Santos sin altar

A Dios se le encuentra en todas partes, en el templo y en la calle, en la oración y en el cuidado del necesitado, en la liturgia y en el combate por la justicia.

“Los santos sin altar” es el título de un libro que ha publicado el sacerdote valenciano Emili Marín. Me lo ha regalado con mucha ilusión. El libro está dedicado al dominico Juan Bosch, experto en sectas y ecumenismo. Se trata de un homenaje a 12 figuras recientes de nuestra Iglesia, que probablemente nunca serán canonizadas, pero que también puede ser presentadas como modelos de santidad (entre otras el sacerdote Antoni Llidó, asesinado por el régimen de Pinochet, el cardenal Tarancón o el obispo Rafael Sanus). Ellos y muchos otros son buenos modelos de como ser cristianos en situaciones sociales, eclesiales y políticas difíciles.

La santidad es algo propio de todo cristiano. Y a Dios se le encuentra en todas partes, en el templo y en la calle, en la oración y en el cuidado del necesitado, en la liturgia y en el combate por la justicia, en la predicación y en la manifestación en favor de los derechos de las personas. Decir que sólo en la primera parte de estos binomios hay santidad es reductivo y falso. Otra cosa es que la mayoría de los santos canonizados se encuentren en la primera parte de los binomios. Pero los canonizados son una minoría entre los santos. Para empezar, todo bautizado es santo y está llamado a la santidad. Los cristianos somos santos que caminamos hacia la santidad. Somos y caminamos hacia lo que somos. Todos. Somos de Dios y caminamos hacia Dios, el único santo.

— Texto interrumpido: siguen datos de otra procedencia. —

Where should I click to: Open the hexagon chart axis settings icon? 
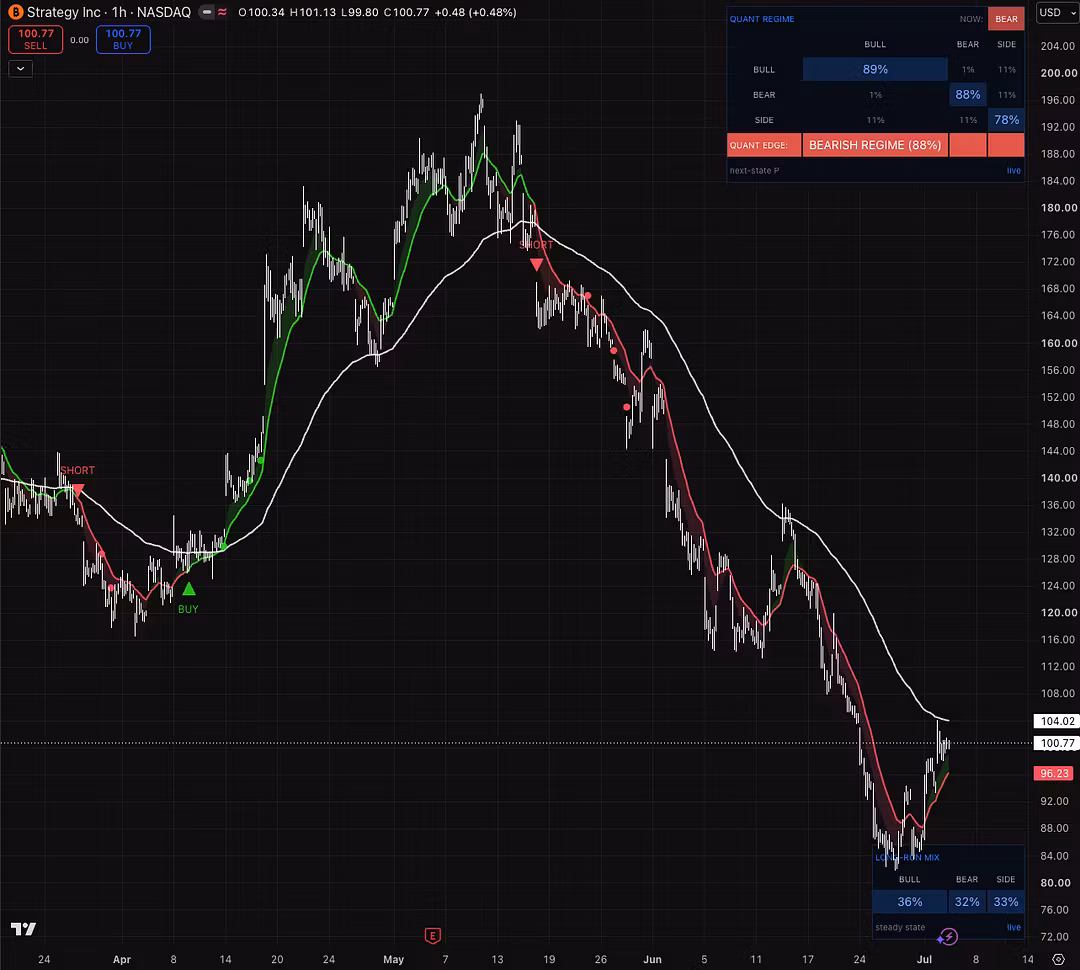1059,959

Son más los santos sin altar que los santos con altar. Bien se podría decir, a propósito de los santos con altar, que no están todos los que son. No me atrevo a añadir que no son todos los que están, pero sí a decir que, entre los que están, no todos suscitan la misma devoción. Eso de la devoción depende de la sintonía, de la simpatía que suscita en cada uno la persona propuesta como modelo de santidad. Por eso, cada uno tiene los santos de su devoción. Los de mi devoción no son ni mejores ni peores, son más bien aquellos con los que me siento más identificado. En el fondo, la devoción me retrata.

Eso de que la devoción me retrata no tiene nada de malo, pero es una advertencia contra los enaltecimientos y las descalificaciones. A lo mejor, o a lo peor, los que no me gustan no son tan malos, y los que me gustan no son tan buenos, si no para mí, al menos para otros. Hablar de santos de mi devoción es como decir que las cosas tienen el color del cristal con el que uno las mira.